An Illinois man paid 600,000 quarters towards his $500,000 insurance settlement for passengers who survived a car crash that killed his teenage son.

Roger Herrin, a retired foot surgeon, said the $150,000 in change was a "protest against the ruling," according to a Aug. 1 Wall Street Journal article.

The payback reportedly weighed 4-tons.

"It's vehemently wrong in my view and nearly everybody else in the world," Herrin, of Harrisburg, Illinois told the Wall Street Journal. "If and when someone loses a child, it leaves a hole in your heart that is never repairable."

Herrin's fifteen-year-old-son, Michael, died in June 2001 when a farm truck reportedly ran a stop sign in southern Illinois and hit the Jeep Cherokee he was in. The crash injured two friends and the driver, the mother of one of the friends.

Herrin and his family reportedly received $1.65 million in a settlement of a wrongful- death lawsuit with two insurance companies that represented the driver of the truck.

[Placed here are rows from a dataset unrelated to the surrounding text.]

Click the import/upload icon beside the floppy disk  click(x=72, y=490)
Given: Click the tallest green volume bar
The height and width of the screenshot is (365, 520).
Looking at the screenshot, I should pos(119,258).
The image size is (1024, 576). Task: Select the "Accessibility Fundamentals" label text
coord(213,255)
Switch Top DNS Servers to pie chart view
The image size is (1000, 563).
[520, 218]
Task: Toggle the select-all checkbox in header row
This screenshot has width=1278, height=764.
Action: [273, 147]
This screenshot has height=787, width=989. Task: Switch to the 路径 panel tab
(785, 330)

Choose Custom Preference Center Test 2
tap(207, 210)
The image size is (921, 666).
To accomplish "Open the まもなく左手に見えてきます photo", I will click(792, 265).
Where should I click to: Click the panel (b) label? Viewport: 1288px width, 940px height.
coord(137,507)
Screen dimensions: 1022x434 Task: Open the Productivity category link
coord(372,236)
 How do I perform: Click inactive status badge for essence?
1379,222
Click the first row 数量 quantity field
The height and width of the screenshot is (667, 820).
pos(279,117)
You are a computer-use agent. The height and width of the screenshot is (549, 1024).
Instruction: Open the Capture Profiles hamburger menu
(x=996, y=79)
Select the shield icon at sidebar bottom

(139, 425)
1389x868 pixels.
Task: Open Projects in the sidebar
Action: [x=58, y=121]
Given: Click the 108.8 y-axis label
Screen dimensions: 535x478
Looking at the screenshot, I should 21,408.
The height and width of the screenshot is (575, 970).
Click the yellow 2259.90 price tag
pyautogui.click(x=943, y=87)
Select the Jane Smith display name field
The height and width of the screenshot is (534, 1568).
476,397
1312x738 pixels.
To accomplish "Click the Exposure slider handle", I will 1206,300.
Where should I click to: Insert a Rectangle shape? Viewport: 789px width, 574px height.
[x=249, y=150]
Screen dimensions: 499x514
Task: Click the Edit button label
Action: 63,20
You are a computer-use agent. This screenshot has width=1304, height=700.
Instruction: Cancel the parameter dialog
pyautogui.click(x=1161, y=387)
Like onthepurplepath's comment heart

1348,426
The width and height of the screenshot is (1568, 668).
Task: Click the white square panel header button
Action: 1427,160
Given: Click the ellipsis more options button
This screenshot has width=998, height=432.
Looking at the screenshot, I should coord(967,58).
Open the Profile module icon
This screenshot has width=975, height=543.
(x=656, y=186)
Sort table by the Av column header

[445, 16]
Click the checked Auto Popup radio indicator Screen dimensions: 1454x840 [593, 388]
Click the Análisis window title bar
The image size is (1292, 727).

A trail court also reportedly awarded the family $500,00 of $800,000 for underinsured motorists for all the passengers.

However, in January 2012, it was ruled by the state 5th District Appellate Court that the trial court made an error giving the Herrin's the additional money and ordered that it be redistributed to the injured passengers by July 31, 2013.

An armored truck reportedly drove the quarters from the Federal Reserve Bank of St. Louis to a bank in Marion, Illinois. The change was then reportedly transferred to flat bed trucks who took the money to the law two law firms representing the injured passengers. The bags of quarters were dropped in their lobbies.

The Journal reported one attorney, Mark Prince, said, "If he wants to pay in quarters, that's his business."